MiR-212-3p reduced proliferation, and promoted apoptosis of fibroblast-like synoviocytes via down-regulating SOX5 in rheumatoid arthritis.

Abstract

Several microRNAs have been reported to contribute the progression of rheumatoid arthritis (RA) due to the ectopic expression of miRNAs in fibroblast-like synoviocytes (FLS). However, the function of miR-212-3p in RA still has not been mentioned before. We obtained serum, synovial tissues, and FLS samples from RA patients and normal donors.
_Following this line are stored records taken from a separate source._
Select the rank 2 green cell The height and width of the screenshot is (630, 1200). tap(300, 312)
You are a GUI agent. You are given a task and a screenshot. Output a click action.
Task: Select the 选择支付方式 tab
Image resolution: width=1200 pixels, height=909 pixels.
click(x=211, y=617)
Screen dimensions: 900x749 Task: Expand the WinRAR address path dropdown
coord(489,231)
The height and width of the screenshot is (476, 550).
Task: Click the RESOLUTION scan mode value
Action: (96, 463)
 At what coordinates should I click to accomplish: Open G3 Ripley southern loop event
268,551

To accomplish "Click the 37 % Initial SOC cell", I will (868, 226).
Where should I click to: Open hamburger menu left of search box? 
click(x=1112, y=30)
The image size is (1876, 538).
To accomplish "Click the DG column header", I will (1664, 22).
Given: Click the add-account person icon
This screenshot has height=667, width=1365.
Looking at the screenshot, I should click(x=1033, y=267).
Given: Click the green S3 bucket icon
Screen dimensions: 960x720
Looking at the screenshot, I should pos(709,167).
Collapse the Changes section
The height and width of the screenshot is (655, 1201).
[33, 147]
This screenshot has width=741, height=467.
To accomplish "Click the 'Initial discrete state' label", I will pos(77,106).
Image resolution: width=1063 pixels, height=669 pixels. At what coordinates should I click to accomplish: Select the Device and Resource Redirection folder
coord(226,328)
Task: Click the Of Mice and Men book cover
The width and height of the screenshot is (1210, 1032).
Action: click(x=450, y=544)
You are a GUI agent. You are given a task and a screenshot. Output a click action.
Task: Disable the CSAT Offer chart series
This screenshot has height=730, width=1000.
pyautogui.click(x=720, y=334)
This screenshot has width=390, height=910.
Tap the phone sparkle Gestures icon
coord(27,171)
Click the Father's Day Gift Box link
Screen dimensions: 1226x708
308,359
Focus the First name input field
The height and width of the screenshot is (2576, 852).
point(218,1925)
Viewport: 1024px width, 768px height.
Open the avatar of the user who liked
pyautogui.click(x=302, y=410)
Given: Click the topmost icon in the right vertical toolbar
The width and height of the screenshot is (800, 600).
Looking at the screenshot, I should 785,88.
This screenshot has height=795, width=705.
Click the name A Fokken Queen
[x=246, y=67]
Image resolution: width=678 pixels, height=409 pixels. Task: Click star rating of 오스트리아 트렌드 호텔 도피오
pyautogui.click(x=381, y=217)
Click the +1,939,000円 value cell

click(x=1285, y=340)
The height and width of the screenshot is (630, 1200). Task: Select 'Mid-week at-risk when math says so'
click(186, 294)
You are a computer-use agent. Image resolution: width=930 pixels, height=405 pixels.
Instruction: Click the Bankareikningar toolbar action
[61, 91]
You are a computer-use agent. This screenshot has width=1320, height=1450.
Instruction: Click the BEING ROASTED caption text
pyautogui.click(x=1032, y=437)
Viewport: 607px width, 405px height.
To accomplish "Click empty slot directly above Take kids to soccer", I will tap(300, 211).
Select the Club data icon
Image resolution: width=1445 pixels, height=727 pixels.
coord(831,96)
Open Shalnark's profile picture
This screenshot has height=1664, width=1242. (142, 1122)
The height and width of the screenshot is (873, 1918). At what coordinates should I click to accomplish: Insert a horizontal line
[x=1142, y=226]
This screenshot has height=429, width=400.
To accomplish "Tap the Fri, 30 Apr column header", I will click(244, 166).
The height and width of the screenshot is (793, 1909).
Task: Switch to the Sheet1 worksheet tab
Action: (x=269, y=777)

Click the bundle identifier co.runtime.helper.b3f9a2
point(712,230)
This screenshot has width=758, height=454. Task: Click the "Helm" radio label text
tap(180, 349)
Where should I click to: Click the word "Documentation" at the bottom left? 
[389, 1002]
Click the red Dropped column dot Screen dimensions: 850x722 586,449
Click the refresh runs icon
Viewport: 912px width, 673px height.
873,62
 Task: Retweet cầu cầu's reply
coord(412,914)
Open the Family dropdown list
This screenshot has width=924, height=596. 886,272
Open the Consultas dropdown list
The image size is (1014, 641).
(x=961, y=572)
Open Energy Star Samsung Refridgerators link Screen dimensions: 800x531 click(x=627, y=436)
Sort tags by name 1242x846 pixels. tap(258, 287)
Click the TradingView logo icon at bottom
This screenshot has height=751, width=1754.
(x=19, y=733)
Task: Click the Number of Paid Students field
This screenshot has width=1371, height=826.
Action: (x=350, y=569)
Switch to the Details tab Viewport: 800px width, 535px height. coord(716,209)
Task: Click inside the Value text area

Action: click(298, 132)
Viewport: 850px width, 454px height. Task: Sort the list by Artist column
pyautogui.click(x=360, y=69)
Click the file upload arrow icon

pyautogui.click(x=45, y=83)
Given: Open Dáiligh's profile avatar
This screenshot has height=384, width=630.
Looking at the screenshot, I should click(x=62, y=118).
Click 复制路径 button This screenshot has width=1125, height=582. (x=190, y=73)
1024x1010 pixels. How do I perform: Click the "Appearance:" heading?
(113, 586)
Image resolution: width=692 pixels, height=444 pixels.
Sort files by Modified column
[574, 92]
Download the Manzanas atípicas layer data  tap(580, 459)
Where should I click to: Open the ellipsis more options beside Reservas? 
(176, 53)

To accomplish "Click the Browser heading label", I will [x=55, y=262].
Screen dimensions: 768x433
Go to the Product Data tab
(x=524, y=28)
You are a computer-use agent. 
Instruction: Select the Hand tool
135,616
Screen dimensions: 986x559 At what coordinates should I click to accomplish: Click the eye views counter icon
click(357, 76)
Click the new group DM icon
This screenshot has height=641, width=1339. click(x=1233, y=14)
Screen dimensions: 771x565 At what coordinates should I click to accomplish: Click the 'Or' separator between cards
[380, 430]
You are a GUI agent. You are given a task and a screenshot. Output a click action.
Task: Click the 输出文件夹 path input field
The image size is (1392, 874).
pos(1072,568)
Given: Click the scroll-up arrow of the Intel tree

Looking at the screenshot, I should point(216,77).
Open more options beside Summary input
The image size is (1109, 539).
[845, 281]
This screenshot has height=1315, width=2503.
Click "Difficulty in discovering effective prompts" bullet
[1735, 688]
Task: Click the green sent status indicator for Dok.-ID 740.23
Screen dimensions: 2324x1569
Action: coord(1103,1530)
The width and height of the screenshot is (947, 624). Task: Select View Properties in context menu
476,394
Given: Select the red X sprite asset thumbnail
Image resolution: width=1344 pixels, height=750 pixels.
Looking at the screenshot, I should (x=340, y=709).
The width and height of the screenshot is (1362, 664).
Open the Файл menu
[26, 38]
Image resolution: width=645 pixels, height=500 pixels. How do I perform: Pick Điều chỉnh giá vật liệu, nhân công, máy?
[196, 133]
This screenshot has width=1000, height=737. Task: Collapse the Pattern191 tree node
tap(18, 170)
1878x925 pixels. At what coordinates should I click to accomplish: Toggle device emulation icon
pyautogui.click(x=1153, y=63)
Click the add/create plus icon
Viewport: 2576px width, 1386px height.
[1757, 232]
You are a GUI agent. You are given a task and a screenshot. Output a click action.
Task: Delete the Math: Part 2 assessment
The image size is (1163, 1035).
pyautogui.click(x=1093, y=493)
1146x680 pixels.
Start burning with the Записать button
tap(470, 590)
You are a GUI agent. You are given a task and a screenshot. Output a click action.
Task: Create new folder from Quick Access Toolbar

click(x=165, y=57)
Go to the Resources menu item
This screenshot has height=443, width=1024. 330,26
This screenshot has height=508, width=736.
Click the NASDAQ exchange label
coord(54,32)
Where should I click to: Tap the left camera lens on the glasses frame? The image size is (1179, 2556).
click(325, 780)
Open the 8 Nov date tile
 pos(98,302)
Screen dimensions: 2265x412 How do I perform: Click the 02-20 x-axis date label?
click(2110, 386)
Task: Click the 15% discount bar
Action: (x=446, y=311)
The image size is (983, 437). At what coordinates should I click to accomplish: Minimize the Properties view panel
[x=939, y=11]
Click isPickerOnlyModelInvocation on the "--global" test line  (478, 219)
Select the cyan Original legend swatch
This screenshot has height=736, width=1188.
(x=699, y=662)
Quantitative Real-time polymerase chain reaction (qRT-PCR) was used to analysis the expression level of miR-212-3p. By using miR-212-3p mimics and inhibitors, we detected the effects of miR-212-3p on cell proliferation, cell cycle, and apoptosis in RA-FLS. Dual-luciferase and Western-blot were employed to verify the target of miR-212-3p. In addition, we over-expressed the SOX5 in miR-212-3p mimics treatment FLS to emphasize our results. The level of miR-212-3p in serum, synovial tissues, and FLS from RA patients was lower than these in relative normal group. Up-regulation of miR-212-3p inhibited cell proliferation, promoted cell apoptosis; however, knockdown of miR-212-3p promoted cell growth but reduced cell apoptotic rate. Furthermore, we found SOX5 as a direct target of miR-212-3p in RA-FLS and up-regulation of SOX5 reversed the effects of miR-212-3p over-expression. miR-212-3p could reduce cell proliferation and promoted cell apoptosis of RA-FLS via repressing SOX5, which may provide a new biological target for RA treatment.